Don Diego hizo una pausa como recordando con horror la cara de su hermano, lívido y perplejo sobre el estrado al verse descubierto. Después de tantos meses de meticuloso trabajo, de tanta dedicación, un simple fleco, absurdo e insignificante le llevaba al fracaso, al oprobio y la vergüenza.

—En juicio posterior que entabló el auténtico Duque contra su hermano, por falsedad en documento público e intento de apropiarse del caudal relicto, consiguió que desterraran a don Gaspar de Sevilla, el cual se vio obligado a abandonarla, no pudiendo acercarse a menos de un día de camino de cualquier propiedad de su hermano. No se le desposeyó del título de marqués, pues lo había heredado de su madre, de quien era el hijo predilecto, pero como penalización a su conducta se le desposeyó de la legítima estricta que le había otorgado el Duque. En definitiva, y aunque la culpa fuera compartida, pues fue el Marqués quien le proporcionó a tu padre los títulos de las propiedades y ninguno de los dos reparó en las fechas, don Gaspar descargó toda la responsabilidad sobre él como si se tratara de un chivo expiatorio. Contrató los servicios de don Damián Heredia, padre y jefe del hampa sevillana. Lo conoces, porque fue el comprador de la seda que presuntamente se hundió en el barco naufragado cerca de Cádiz, cuyo pleito perdimos hace unas fechas. Sus tentáculos llegan a todas partes, controla la extorsión y el contrabando de media Andalucía y sabe, antes que nadie, cualquier movimiento que se produzca en esta ciudad. Ni los alguaciles reales, ni la Santa Hermandad, ni tan siquiera la Inquisición han intentado nunca nada contra él. Nadie sabe cuántos jueces o alcaldes del crimen comen de su mano. El caso es que puso precio a la cabeza de tu padre, quien fue oportunamente avisado por un oidor de la Real Audiencia, posiblemente prevenido por el propio Damián. Aquella misma noche en que fue avisado tu padre abandonó Sevilla con la excusa de que iba a buscar fortuna en el Nuevo Mundo. Los hombres de don Damián respetaron a tu madre, pues Damián Heredia siempre cumple su palabra y ella no era su objetivo. Y jamás ha habido noticia de que la haya incumplido. Recibió una importante suma del Marqués para que tu padre no volviera a pisar Sevilla. Si lo hace, días antes de tocar puerto, la extensa red de chivatos e informadores que el caudillo del hampa tiene por toda la baja Andalucía le habrá informado puntualmente. Que las tripas de tu padre sirvan de alimento a los perros de Sevilla será entonces cuestión de días, o tal vez de horas.
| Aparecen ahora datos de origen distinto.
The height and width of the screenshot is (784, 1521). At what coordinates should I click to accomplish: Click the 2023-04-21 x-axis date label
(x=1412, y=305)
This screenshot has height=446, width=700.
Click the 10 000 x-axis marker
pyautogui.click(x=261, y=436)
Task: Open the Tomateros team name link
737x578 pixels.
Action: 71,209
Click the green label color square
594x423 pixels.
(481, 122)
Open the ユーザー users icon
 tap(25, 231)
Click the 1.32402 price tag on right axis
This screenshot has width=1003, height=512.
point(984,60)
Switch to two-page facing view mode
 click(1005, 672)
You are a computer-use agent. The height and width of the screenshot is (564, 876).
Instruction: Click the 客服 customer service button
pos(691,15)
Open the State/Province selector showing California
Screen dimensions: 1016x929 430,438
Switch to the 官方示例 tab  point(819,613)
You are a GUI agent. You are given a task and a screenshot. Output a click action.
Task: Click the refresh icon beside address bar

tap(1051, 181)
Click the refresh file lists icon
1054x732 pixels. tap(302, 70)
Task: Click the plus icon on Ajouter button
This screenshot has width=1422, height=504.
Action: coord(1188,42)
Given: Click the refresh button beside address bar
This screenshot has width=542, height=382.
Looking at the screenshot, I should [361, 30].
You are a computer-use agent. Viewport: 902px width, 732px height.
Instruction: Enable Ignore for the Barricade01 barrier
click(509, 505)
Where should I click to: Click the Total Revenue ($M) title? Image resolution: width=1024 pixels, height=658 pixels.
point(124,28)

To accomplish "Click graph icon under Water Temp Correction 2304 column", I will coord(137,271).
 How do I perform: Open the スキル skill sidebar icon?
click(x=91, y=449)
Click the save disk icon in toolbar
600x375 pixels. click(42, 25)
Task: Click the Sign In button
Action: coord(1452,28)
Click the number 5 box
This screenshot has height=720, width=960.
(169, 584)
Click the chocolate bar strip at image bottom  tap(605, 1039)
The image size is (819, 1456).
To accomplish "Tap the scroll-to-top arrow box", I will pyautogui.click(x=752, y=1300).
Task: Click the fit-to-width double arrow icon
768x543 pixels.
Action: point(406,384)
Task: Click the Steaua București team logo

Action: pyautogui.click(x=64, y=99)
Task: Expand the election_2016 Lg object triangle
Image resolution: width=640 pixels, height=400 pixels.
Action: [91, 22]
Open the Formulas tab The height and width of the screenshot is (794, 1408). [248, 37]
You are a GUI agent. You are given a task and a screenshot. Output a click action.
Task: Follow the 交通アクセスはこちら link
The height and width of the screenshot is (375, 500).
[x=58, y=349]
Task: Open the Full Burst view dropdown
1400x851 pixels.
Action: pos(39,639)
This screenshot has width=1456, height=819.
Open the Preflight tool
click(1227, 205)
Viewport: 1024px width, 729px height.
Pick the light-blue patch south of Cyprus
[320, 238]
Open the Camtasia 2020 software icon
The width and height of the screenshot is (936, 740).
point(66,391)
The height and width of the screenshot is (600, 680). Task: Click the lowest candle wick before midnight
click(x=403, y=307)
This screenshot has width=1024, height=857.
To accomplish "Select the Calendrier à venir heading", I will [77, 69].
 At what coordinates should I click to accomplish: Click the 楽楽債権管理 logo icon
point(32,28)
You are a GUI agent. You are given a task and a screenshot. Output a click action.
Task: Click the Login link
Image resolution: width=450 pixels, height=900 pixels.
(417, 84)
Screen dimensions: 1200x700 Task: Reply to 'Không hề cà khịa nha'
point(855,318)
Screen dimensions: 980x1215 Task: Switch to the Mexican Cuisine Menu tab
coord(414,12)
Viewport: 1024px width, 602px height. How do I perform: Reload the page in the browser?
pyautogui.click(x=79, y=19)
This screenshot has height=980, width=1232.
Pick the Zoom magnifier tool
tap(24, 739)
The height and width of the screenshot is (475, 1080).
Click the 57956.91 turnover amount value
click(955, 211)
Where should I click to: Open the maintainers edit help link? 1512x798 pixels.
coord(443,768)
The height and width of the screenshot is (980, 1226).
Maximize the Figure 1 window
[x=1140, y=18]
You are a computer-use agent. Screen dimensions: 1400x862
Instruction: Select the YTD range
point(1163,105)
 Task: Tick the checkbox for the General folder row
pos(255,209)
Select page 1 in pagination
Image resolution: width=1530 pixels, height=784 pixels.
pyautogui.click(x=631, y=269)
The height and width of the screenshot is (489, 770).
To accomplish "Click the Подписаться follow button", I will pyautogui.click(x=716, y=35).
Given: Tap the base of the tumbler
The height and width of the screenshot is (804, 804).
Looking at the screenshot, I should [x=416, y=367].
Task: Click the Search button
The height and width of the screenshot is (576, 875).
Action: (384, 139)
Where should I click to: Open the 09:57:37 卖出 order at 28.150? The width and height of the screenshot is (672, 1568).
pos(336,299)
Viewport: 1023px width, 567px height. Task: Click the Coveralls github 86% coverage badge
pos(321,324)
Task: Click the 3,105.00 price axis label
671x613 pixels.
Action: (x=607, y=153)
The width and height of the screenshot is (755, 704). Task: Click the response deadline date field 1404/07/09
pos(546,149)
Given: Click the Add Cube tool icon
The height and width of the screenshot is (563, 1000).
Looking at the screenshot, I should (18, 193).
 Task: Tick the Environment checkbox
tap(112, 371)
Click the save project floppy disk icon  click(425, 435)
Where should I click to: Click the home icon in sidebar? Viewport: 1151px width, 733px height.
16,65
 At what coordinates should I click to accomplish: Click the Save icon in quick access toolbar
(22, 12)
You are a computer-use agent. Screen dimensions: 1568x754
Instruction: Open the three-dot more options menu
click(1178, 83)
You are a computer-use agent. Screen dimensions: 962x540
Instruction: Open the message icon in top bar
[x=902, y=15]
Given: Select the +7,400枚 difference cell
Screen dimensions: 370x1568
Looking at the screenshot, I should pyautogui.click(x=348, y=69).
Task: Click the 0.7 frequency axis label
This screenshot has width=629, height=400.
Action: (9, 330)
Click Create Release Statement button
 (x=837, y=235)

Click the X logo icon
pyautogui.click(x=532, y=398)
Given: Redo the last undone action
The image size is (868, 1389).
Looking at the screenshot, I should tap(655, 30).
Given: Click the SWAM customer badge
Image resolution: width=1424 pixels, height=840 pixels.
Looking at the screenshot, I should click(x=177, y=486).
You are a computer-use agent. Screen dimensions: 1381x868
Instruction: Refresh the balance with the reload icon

Alonso torció el gesto y su tío lamentó ser tan brusco, pero conocía los procedimientos de la canalla sevillana. Intentó zanjar la cuestión lo antes posible.

—No quiero contarte la reacción de tu abuelo al enterarse del mal uso que habían hecho de las llaves que el notario le había confiado. Lo que sí te puedo decir es que aquello afectó mucho a su salud. El resto de la historia, Alonso, ya la conoces.

—¿Es por eso por lo que, cuando me examiné del doctorado, un oidor de la Real Audiencia me preguntó si sabía que uno de los impedimentos y prohibiciones que tenían los abogados para su ejercicio era el de aportar falsas pruebas a los juicios? ¿Verdad, tío?

—En el mundo de la judicatura sevillana, el pleito que tu padre perdió en la Real Chancillería de Granada fue muy comentado. Siento no haberte podido contar la verdad hasta ahora y lamento profundamente que, sin saberlo, hayas cargado con ese estigma durante todos estos años.